供給の制約の中、Teslaは競争を勝ち抜く
サマリー: Teslaはまさに今、競争を勝ち抜いています。供給の制約がある中にもかかわらず、Teslaは過去最高益を上げ、売上高は前年同期比81%増加しました。同社の粗利益率は今や確実に業界最高水準にありますが、その一因は、自動運転支援ソフトウェアを一本12,000ドルで販売して粗利益率を高めたことにあります。Teslaの投資家は、今回の業績と、今後数年間は出荷台数の伸びが年率50%程度になるとの見通しに満足しています。一方で、Teslaはソフトウェアが将来の利益の伸びを牽引すると見込んでいるため、米国運輸省道路交通安全局(NHTSA)による自動運転支援システムの取り締まりの可能性は収益性を脅かす大きなリスクです。
Tesla株は第1四半期決算を受けてプレマーケットで7%上昇
20日夜、米国市場の取引終了後に、Teslaは2022年第1四半期の決算を発表しました。同社の売上高は前年同期比81%増の188億ドル(予想は172億ドル)、粗利益率は29.1%(予想は25.8%)となり、過去最高を記録しました。フリーキャッシュフローは22億ドル(予想は6億7,200万ドル)に達しました。過去12か月間のフリーキャッシュフローが70億ドルとなり、フリーキャッシュフローイールドはわずか0.7%ということです。投資家はこの業績に沸き立ち、プレマーケットで株価は7%上昇しています。第1四半期決算の重要なポイントは次の通りです。
- 自動車部門の総利益率は32.9%(予想は28.4%)に達し、世界の自動車業界で前例のない水準まで拡大しました。下のグラフは、世界の大手自動車メーカー数社の四半期の総利益率を示していますが、業務効率の点でTeslaが他社とは大きく異なる方法をとっていることが明らかです。粗利益率で首位に立ったことは、Teslaが世界の自動車業界をリードしていることを示します。
- Teslaは、今後、ソフトウェアに関連する利益が増えていくと述べました。これは現在は、自動運転支援ソフトウェアパッケージにあたり、自動運転支援ソフトウェアの販売が粗利率の違いの大部分を占めている可能性が高いと言えます。自動運転支援ソフトウェアは最近の値上げで12,000ドルとなっています。
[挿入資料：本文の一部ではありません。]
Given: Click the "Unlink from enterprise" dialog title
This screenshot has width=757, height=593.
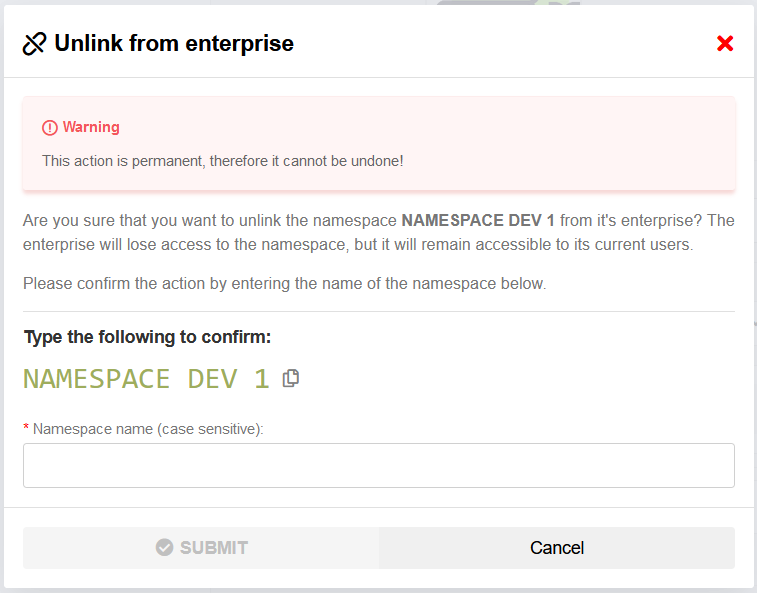Looking at the screenshot, I should pyautogui.click(x=174, y=44).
- Teslaは、自動車出荷台数が年換算で50%増加するという従来の予想を据え置きました。これに伴い、同社は数年後には、年間自動車生産台数で首位の座に躍り出ることになります。
- Teslaは、深刻な供給の制約にもかかわらず、記録的な粗利益率と利益を達成しましたが、中国市場では、中国でのロックダウンが生産の最大のリスクとなっています。Teslaは、年内は供給の問題が続くと予想しています。
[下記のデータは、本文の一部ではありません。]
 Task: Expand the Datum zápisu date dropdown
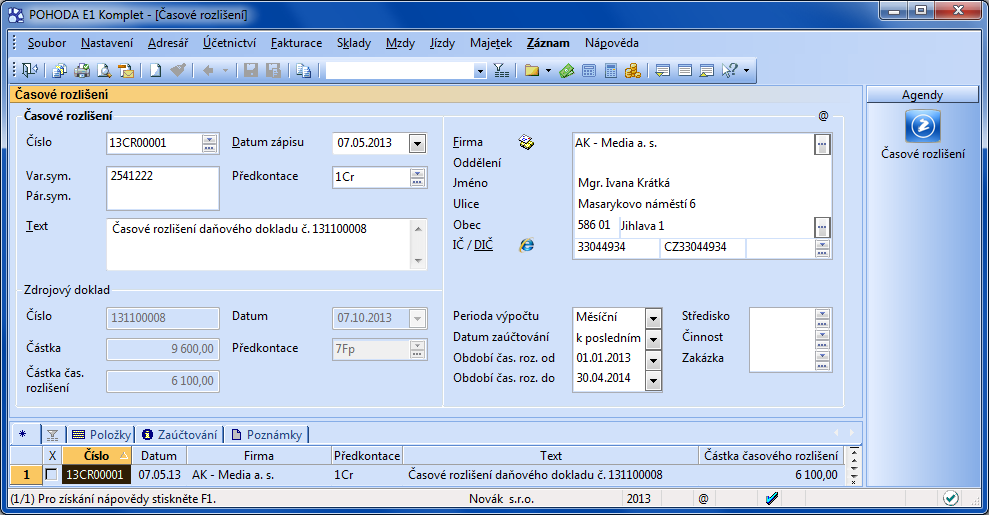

- マスク氏は決算会見で、現在、ロボタクシーの開発に取り組んでおり、早ければ2024年にも登場する可能性があると述べました。この点については、投資家は低めに評価するべきだと我々は考えています。というのも、今後、Teslaは競争の激化に直面することになり、需要拡大を維持するために既存モデルの設計のアップグレードに時間をとられる可能性が高いからです。
- 輸入規制の影響で、太陽光発電の導入は前年同期比48%減となりました。
- 同社はネバダ州でEV用バッテリー工場を増やすことを見込んでおり、設備投資は現時点で直近の予想を上回っています。
今回の四半期決算で、Teslaに対する懐疑的な見方は当面は和らぐはずです。ただ、供給問題については、出荷台数に影響を及ぼすようなものではないとして、マスク氏の典型的なやり方で一蹴されました。年間自動車生産台数100万台を突破したTeslaが、競合他社と比べて供給問題を回避し続けられるとは考えにくいため、この点は投資家にとってリスクの高い予想ゲームとなる可能性があります。
もう一つ注意すべき重要なリスクは、Teslaの自動運転支援ソフトウェアに関するものです。先日のBloombergの記事では、Teslaの自動運転支援システムに対して規制当局の監視が強まっており、厳しい取り締まりや販売禁止でTeslaの利益成長が大きな打撃を受ける可能性があることが取り上げられました。このことは、Teslaの投資家が現在直面している最大のリスクだと言えるでしょう。